Türkiye, Libya Konferansı'ndan çekildi. Açıklama, Cumhurbaşkanı Yardımcısı Fuat Oktay'dan geldi. Oktay, Türkiye'nin İtalya'da düzenlenen Libya Konferansı'ndan, gayriresmi bir toplantı olması ve Türkiye'nin sürecin dışında tutulmak istenmesi sebebiyle çekildiğini söyledi. Fuat Oktay, "Uluslararası toplum maalesef bu sabah tek vücut olamamıştır. Son dakikadaki emri vakisiyle bazıları İtalyan evsahipliğini suiistimal ederek sürece tek taraflı müdahalede bulunmuştur. Kimi ülkelerin süreci kendi çıkarları doğrultusunda sakatlamaya çalışmaları devam ettiği müddetçe Libya'da istikrar sağlanamaz. Libya'nın daha fazla değil daha az dış müdahaleye ihtiyacı vardır. Diğerlerinin aksine biz, Libyalı ve bölgesel tüm aktörlerle geniş diyaloğa açığız. Libya'daki mevcut zorlu durumda sorumluluğu bulunanların ülkenin düzelmesine herhangi bir olumlu katkı yapmaları mümkün değildir. Türkiye'nin yer almadığı bu tür toplantıların sürece katkı sağlaması mümkün değildir. Bu sabah bazı taraflar arasında düzenlenen gayrıresmi toplantı ve bunların Akdeniz bölgesindeki başlıca aktörler olarak sunulması bizim şiddetle karşı çıktığımız çok yanıltıcı ve zarar verici bir yaklaşımdır. Türkiye bu toplantıyı büyük hayal kırıklığıyla terk etmektedir." dedi.

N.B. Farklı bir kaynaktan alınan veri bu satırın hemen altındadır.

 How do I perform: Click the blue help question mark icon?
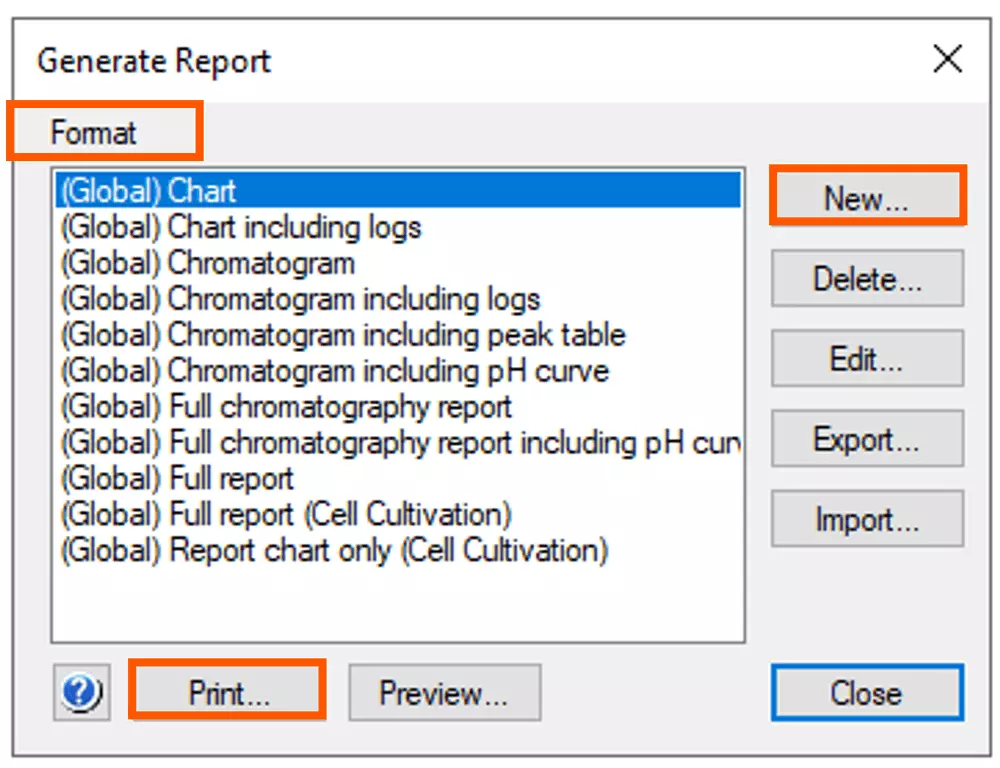[83, 692]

Libya'daki 17 Şubat 2011 devriminin ardından, Ankara yönetimi, Ulusal Geçiş Konseyi'ni "Libya halkının tek temsilcisi" olarak tanımıştı. Trablus'un Ulusal Geçiş Konseyi'nin tam kontrolü altında girmesini takiben de 2 Eylül 2011'de Trablus'a Büyükelçi atayan ilk ülke Türkiye olmuştu.

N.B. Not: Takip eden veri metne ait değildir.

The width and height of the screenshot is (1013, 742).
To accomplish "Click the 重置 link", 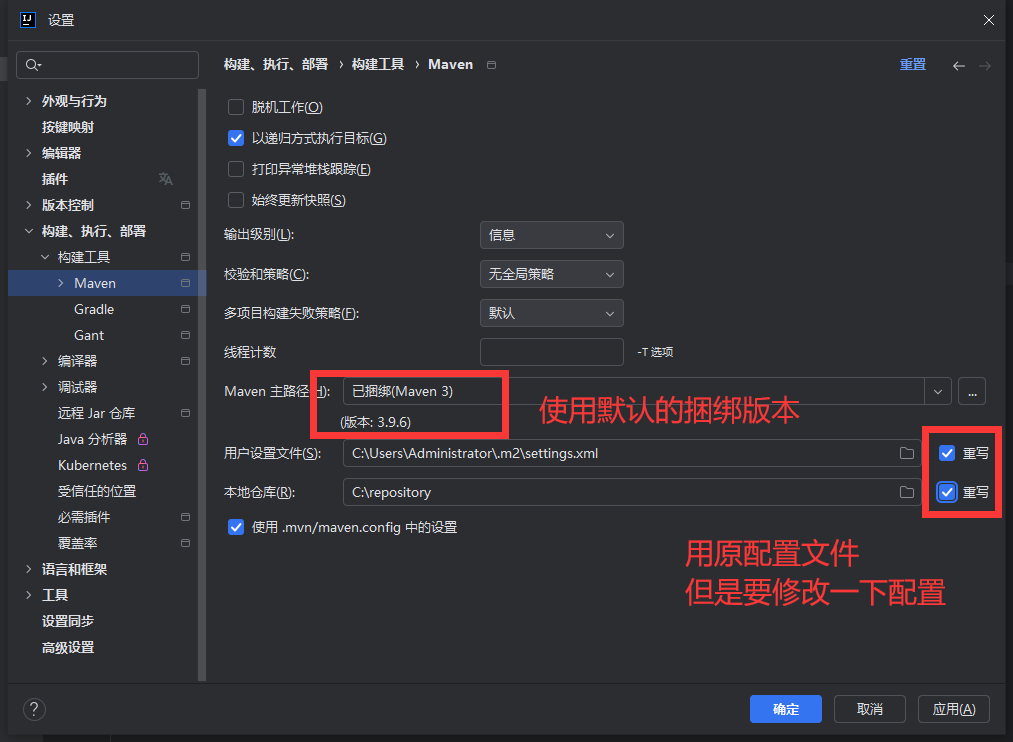I will pos(913,64).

Türkiye, BM'nin kolaylaştırıcılığında Libya'da yürütülen siyasi diyalog sürecini aktif biçimde destekliyor.
KRİZİN ARKA PLANI
Afrika'nın en büyük petrol rezervlerine sahip ülkesi Libya'da 42 yıllık Muammer Kaddafi dönemi, 17 Şubat 2011'de başlayan ayaklanmaların ardından NATO müdahalesiyle sona erdi. Ancak rakip siyasi otoritelerin neden olduğu istikrarsızlık, geçiş dönemindeki başarısızlıklar ve silahlı grupların yol açtığı şiddet nedeniyle ülke 7 yıldır düzene kavuşamadı.
Libya'da 2014 yılında gerçekleşen tartışmalı seçimlerin ardından başkent Trablus ile doğuda Tobruk kentinde rakip siyasi otoriteler ortaya çıktı.
Trablus-Tobruk ayrımı ülkenin kurumları arasında çekişmeye yol açıyor. İki ayrı merkezin meşruiyet için yarıştığı, rakip ulusal petrol şirketleri, rakip merkez bankaları gibi kurumlar, güvenlik yönünden sıkıntıdaki ülkenin istikrarını daha da zora sokuyor.